_Description of the task_. Copy every one of the following records line for line, with no changes at all.

◇ ◇ ◇ ◇

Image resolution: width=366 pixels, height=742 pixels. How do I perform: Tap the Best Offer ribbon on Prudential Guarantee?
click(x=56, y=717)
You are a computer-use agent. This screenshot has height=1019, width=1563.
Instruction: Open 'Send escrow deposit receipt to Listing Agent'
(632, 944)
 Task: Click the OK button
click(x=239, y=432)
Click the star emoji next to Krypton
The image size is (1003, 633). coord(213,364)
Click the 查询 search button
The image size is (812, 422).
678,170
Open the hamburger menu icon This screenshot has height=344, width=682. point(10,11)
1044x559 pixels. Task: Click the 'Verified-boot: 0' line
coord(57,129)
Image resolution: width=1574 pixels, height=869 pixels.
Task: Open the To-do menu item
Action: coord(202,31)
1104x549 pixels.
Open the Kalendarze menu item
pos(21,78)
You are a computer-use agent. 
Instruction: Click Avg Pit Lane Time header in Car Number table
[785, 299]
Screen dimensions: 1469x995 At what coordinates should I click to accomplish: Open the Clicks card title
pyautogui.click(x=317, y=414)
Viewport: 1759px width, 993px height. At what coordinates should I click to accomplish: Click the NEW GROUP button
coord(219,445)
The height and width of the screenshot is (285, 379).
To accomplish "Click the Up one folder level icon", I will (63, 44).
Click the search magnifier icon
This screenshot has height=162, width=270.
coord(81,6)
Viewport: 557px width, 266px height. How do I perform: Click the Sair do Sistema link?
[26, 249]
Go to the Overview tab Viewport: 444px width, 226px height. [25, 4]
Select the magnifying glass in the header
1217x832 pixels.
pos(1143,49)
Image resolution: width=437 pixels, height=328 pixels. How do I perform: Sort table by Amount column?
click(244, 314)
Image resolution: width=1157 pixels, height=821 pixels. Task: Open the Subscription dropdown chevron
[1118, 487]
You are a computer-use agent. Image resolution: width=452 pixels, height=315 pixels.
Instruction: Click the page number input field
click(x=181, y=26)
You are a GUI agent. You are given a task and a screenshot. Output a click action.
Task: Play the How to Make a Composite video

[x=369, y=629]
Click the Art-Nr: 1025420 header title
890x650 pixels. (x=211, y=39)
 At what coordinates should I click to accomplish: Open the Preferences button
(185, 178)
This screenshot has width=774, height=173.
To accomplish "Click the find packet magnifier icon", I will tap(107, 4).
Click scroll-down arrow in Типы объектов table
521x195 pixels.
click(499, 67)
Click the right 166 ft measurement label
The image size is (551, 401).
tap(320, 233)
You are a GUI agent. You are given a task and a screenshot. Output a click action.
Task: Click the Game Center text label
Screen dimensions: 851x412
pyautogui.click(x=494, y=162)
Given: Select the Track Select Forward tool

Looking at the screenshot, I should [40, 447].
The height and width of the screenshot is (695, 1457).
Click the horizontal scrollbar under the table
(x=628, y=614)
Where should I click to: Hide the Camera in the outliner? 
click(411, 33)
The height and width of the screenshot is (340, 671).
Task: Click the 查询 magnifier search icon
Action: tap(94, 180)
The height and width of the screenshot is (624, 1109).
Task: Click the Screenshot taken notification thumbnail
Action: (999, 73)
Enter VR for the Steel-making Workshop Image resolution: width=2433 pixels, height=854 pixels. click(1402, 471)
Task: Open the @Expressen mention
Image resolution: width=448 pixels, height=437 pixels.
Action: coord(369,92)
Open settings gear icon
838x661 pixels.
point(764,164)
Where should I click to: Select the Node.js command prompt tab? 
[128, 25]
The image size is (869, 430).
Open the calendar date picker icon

◇ ◇ ◇ ◇

_Response_.
Image resolution: width=366 pixels, height=742 pixels. How do I perform: Tap the Best Offer ribbon on Prudential Guarantee?
click(x=56, y=717)
You are a computer-use agent. This screenshot has height=1019, width=1563.
Instruction: Open 'Send escrow deposit receipt to Listing Agent'
(632, 944)
 Task: Click the OK button
click(x=239, y=432)
Click the star emoji next to Krypton
The image size is (1003, 633). coord(213,364)
Click the 查询 search button
The image size is (812, 422).
678,170
Open the hamburger menu icon This screenshot has height=344, width=682. point(10,11)
1044x559 pixels. Task: Click the 'Verified-boot: 0' line
coord(57,129)
Image resolution: width=1574 pixels, height=869 pixels.
Task: Open the To-do menu item
Action: coord(202,31)
1104x549 pixels.
Open the Kalendarze menu item
pos(21,78)
You are a computer-use agent. 
Instruction: Click Avg Pit Lane Time header in Car Number table
[785, 299]
Screen dimensions: 1469x995 At what coordinates should I click to accomplish: Open the Clicks card title
pyautogui.click(x=317, y=414)
Viewport: 1759px width, 993px height. At what coordinates should I click to accomplish: Click the NEW GROUP button
coord(219,445)
The height and width of the screenshot is (285, 379).
To accomplish "Click the Up one folder level icon", I will (63, 44).
Click the search magnifier icon
This screenshot has height=162, width=270.
coord(81,6)
Viewport: 557px width, 266px height. How do I perform: Click the Sair do Sistema link?
[26, 249]
Go to the Overview tab Viewport: 444px width, 226px height. [25, 4]
Select the magnifying glass in the header
1217x832 pixels.
pos(1143,49)
Image resolution: width=437 pixels, height=328 pixels. How do I perform: Sort table by Amount column?
click(244, 314)
Image resolution: width=1157 pixels, height=821 pixels. Task: Open the Subscription dropdown chevron
[1118, 487]
You are a computer-use agent. Image resolution: width=452 pixels, height=315 pixels.
Instruction: Click the page number input field
click(x=181, y=26)
You are a GUI agent. You are given a task and a screenshot. Output a click action.
Task: Play the How to Make a Composite video

[x=369, y=629]
Click the Art-Nr: 1025420 header title
890x650 pixels. (x=211, y=39)
 At what coordinates should I click to accomplish: Open the Preferences button
(185, 178)
This screenshot has width=774, height=173.
To accomplish "Click the find packet magnifier icon", I will tap(107, 4).
Click scroll-down arrow in Типы объектов table
521x195 pixels.
click(499, 67)
Click the right 166 ft measurement label
The image size is (551, 401).
tap(320, 233)
You are a GUI agent. You are given a task and a screenshot. Output a click action.
Task: Click the Game Center text label
Screen dimensions: 851x412
pyautogui.click(x=494, y=162)
Given: Select the Track Select Forward tool

Looking at the screenshot, I should [40, 447].
The height and width of the screenshot is (695, 1457).
Click the horizontal scrollbar under the table
(x=628, y=614)
Where should I click to: Hide the Camera in the outliner? 
click(411, 33)
The height and width of the screenshot is (340, 671).
Task: Click the 查询 magnifier search icon
Action: tap(94, 180)
The height and width of the screenshot is (624, 1109).
Task: Click the Screenshot taken notification thumbnail
Action: (999, 73)
Enter VR for the Steel-making Workshop Image resolution: width=2433 pixels, height=854 pixels. click(1402, 471)
Task: Open the @Expressen mention
Image resolution: width=448 pixels, height=437 pixels.
Action: coord(369,92)
Open settings gear icon
838x661 pixels.
point(764,164)
Where should I click to: Select the Node.js command prompt tab? 
[128, 25]
The image size is (869, 430).
Open the calendar date picker icon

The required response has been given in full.